El registro de 77 años muestra cuatro métricas con tendencia en conjunto: primera llegada 18–19 días más temprana; +1.2 tormentas/década; +6 días-tormenta/década; +4.6 kt de viento máximo dentro de 500 km. Todos con p<0.005. Todos se sostienen dentro de años de El Niño, La Niña y neutros. Las tendencias no son un artefacto del ENSO.
Más temprana, más frecuente, más intensa — y no se explica por los ciclos de El Niño.
Las cuatro métricas presentan tendencia conjunta. Todas se sostienen dentro de cada fase del ENSO.
Cuatro métricas, todas moviéndose en la misma dirección.
Tendencia anual por regresión lineal; cambio por cada diez años desde 1949.
Cómo leer la primera fila: la primera tormenta del año llega a la zona alrededor de Saladita unos 2.5 días más temprano cada década — es decir, la expectativa de primera llegada en los años 2020 es aproximadamente 19 días antes que en los años 50. Alrededor del 4 de junio hoy versus finales de junio en 1949.

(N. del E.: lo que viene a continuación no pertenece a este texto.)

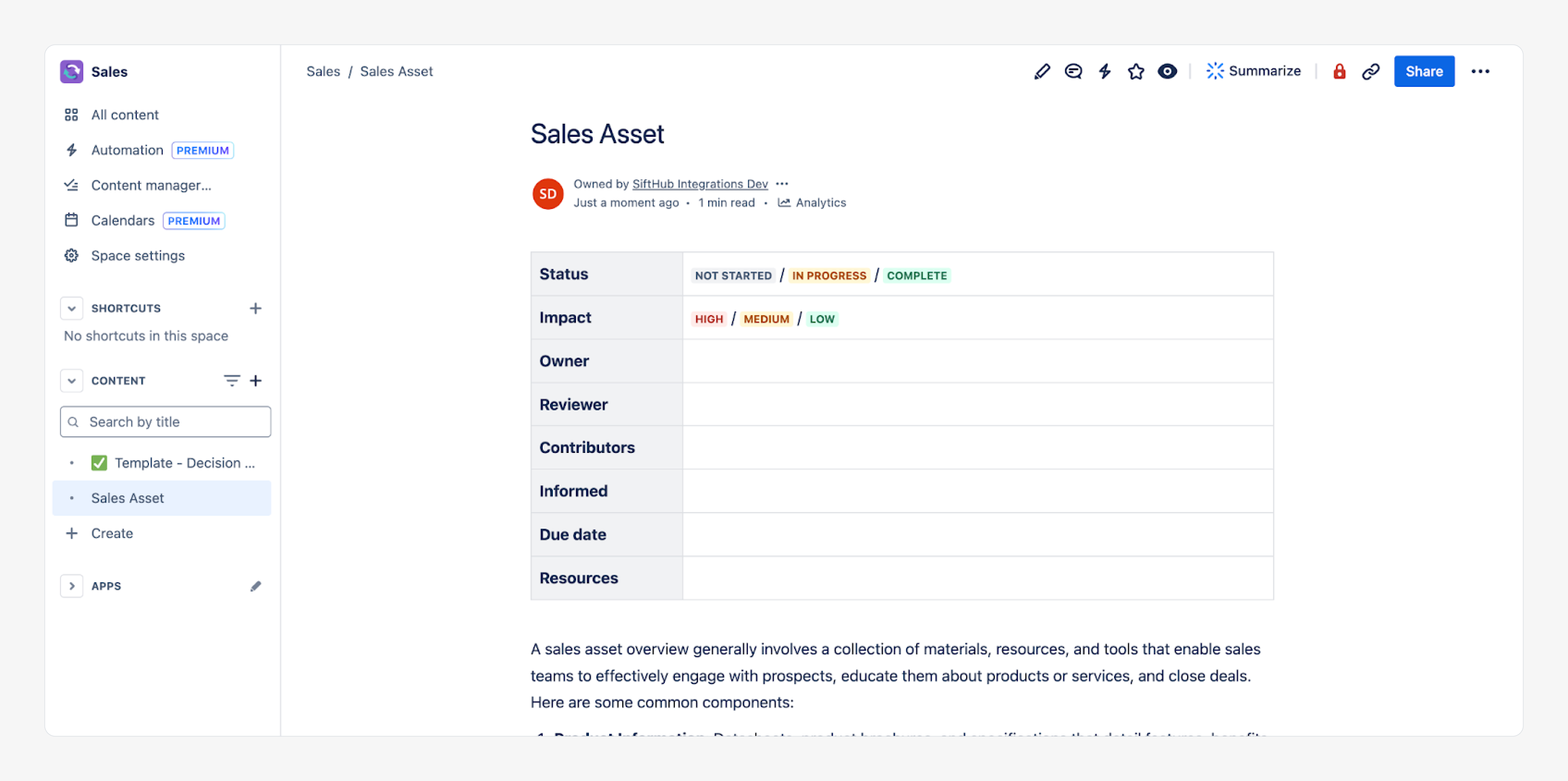Star this page as favorite
Viewport: 1568px width, 781px height.
coord(1136,71)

La tendencia se sostiene en todas las fases climáticas.
Si la tendencia fuera un artefacto del ENSO desaparecería dentro de cada fase climática. No desaparece.
Pacífico más cálido
Pacífico más frío
Ni cálido ni frío
En este corredor, La Niña (12.7 tormentas/año) y los años neutros (13.2) superan a El Niño (11.4) — lo contrario del patrón para toda la cuenca. El Niño puede empujar las trayectorias hacia el oeste hacia Hawái, reduciendo la exposición costera en México mientras aumentan los totales de la cuenca. Observación a partir de los datos; el mecanismo no está confirmado.

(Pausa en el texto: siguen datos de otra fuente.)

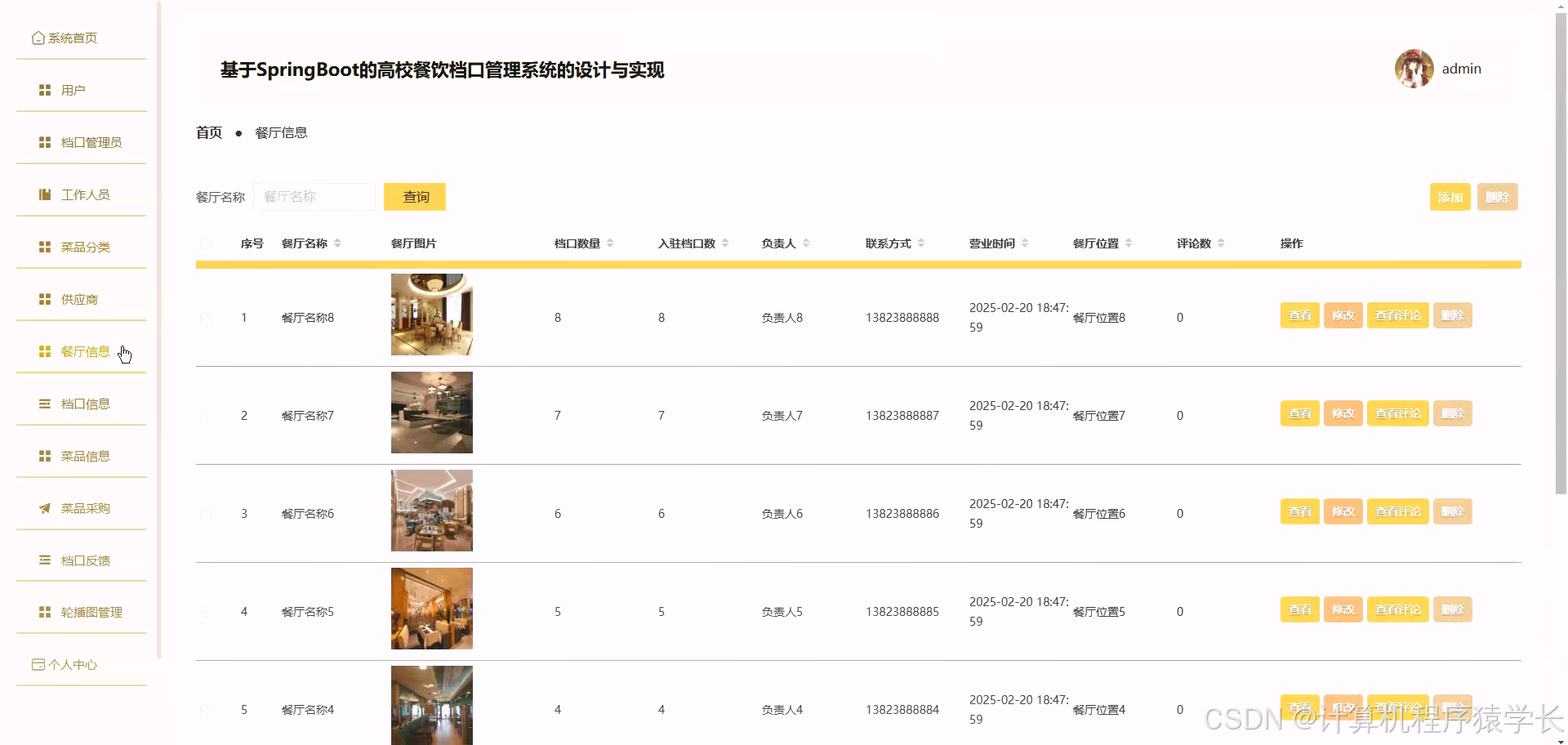Check the checkbox beside 餐厅名称6
The image size is (1568, 745).
(x=205, y=513)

Los vientos de tormenta cerca de Saladita suben a lo largo del registro.
Velocidad máxima sostenida del viento (en nudos; 1 nudo ≈ 1.15 mph) entre las tormentas que pasan dentro de 500 km de Saladita, agrupadas por década.
Los registros tempranos son menos confiables. Antes de 1966 (17 años del registro), las tormentas se seguían sin satélites — algunas se perdieron del todo, y el aparente aumento en el conteo de tormentas refleja en parte mejor detección, no más tormentas. Tomar con cautela extra la parte pre-satelital de la tendencia.
La cobertura de satélites geoestacionarios mejoró aún más hacia finales de los años 70, captando más sistemas de corta duración y menor intensidad. Parte del aumento en el conteo después de 1978 puede reflejar esta mejora de vigilancia y no un cambio real en la actividad.
Los valores p son aproximaciones. La prueba asume que cada año es independiente, pero los conteos de tormentas en años adyacentes están débilmente correlacionados. El tamaño efectivo de muestra real es probablemente de 30–50 años, no 77. Las tendencias sobreviven esa corrección — pero los valores p exactos aquí son cotas optimistas, no estimaciones precisas.
La clasificación del ENSO es una simplificación. Cada año se clasifica según su estado climático julio–septiembre, el trimestre pico de tormentas. Otros índices climáticos (meses distintos, métodos de medición distintos) moverían algunos años entre categorías y podrían cambiar los resultados de casos límite.
Esto es una descripción de los datos, no una explicación. Las tendencias son reales en el registro de 77 años. Las causas subyacentes — calentamiento de la temperatura superficial del mar (SST), cambios en los patrones de viento, expansión del cinturón tropical — son temas de investigación activa con hallazgos revisados por pares. Este análisis no afirma un mecanismo; describe qué cambió.
Media de primera llegada ~4 de junio — 18 días antes que en 1949. Boris (8 de junio de 2026) llegó tres días tarde según el calendario actual; según las expectativas de 1949, dos semanas temprano.Síntesis · junio de 2026
Fuentes
NHC HURDAT2 1949–2025. Índice ONI de NOAA CPC (promedio JAS; ≥+0.5°C = El Niño, ≤−0.5°C = La Niña). Regresión OLS; los cuatro valores p superan el umbral de Bonferroni (p<0.0125). Script: scripts/analyze_hurricane_phenology.py → functions/api/_findings_hurricane_phenology.js.